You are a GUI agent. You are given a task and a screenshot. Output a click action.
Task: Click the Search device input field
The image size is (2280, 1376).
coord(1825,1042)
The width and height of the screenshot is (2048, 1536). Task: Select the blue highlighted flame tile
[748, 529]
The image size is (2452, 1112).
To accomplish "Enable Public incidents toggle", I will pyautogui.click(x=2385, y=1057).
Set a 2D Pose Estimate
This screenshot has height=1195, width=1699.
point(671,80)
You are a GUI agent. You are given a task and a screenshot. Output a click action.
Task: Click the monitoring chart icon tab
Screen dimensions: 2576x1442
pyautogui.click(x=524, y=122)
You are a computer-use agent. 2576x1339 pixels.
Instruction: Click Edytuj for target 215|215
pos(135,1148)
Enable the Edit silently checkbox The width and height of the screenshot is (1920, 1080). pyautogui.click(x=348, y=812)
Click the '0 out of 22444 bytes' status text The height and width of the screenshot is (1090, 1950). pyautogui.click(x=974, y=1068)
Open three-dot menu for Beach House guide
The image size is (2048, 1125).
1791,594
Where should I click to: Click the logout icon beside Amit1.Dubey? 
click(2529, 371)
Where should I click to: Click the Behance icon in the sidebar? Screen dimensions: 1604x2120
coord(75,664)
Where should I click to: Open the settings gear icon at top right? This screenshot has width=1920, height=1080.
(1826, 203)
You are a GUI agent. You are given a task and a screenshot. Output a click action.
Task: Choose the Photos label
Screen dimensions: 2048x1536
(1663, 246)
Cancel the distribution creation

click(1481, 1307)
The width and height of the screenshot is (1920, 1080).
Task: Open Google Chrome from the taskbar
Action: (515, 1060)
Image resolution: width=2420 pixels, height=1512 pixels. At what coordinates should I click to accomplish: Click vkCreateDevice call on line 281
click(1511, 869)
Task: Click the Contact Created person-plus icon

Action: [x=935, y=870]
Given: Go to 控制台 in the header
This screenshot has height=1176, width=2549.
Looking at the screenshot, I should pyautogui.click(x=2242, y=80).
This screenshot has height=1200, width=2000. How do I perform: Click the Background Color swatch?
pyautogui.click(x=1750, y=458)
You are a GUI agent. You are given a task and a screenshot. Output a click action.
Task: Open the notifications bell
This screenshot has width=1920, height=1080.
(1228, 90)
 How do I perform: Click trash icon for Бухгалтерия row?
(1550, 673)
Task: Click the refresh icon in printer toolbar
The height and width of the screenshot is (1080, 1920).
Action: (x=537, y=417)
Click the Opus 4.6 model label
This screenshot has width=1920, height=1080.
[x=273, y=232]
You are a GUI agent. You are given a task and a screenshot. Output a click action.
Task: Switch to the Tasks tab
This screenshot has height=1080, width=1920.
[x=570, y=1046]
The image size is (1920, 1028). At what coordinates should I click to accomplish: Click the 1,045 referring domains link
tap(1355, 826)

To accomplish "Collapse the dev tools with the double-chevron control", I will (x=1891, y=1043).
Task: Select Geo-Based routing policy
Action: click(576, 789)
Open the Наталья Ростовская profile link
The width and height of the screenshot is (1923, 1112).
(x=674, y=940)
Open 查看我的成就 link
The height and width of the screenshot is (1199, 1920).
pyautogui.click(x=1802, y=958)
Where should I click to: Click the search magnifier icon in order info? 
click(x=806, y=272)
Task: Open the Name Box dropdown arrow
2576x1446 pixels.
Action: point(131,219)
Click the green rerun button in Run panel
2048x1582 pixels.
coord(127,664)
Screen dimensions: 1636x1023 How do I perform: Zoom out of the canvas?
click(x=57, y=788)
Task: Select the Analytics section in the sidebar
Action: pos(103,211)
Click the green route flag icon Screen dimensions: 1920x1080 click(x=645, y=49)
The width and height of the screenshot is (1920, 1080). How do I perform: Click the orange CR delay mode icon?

▶ **How to complete this task**:
Retype only the lines above between the line with "You are a computer-use" and the line with "Task: Choose the Photos label", counting those two lines as well, and keep every character as it is.

▶ **Response to this exercise**:
You are a computer-use agent. 2576x1339 pixels.
Instruction: Click Edytuj for target 215|215
pos(135,1148)
Enable the Edit silently checkbox The width and height of the screenshot is (1920, 1080). pyautogui.click(x=348, y=812)
Click the '0 out of 22444 bytes' status text The height and width of the screenshot is (1090, 1950). pyautogui.click(x=974, y=1068)
Open three-dot menu for Beach House guide
The image size is (2048, 1125).
1791,594
Where should I click to: Click the logout icon beside Amit1.Dubey? 
click(2529, 371)
Where should I click to: Click the Behance icon in the sidebar? Screen dimensions: 1604x2120
coord(75,664)
Where should I click to: Open the settings gear icon at top right? This screenshot has width=1920, height=1080.
(1826, 203)
You are a GUI agent. You are given a task and a screenshot. Output a click action.
Task: Choose the Photos label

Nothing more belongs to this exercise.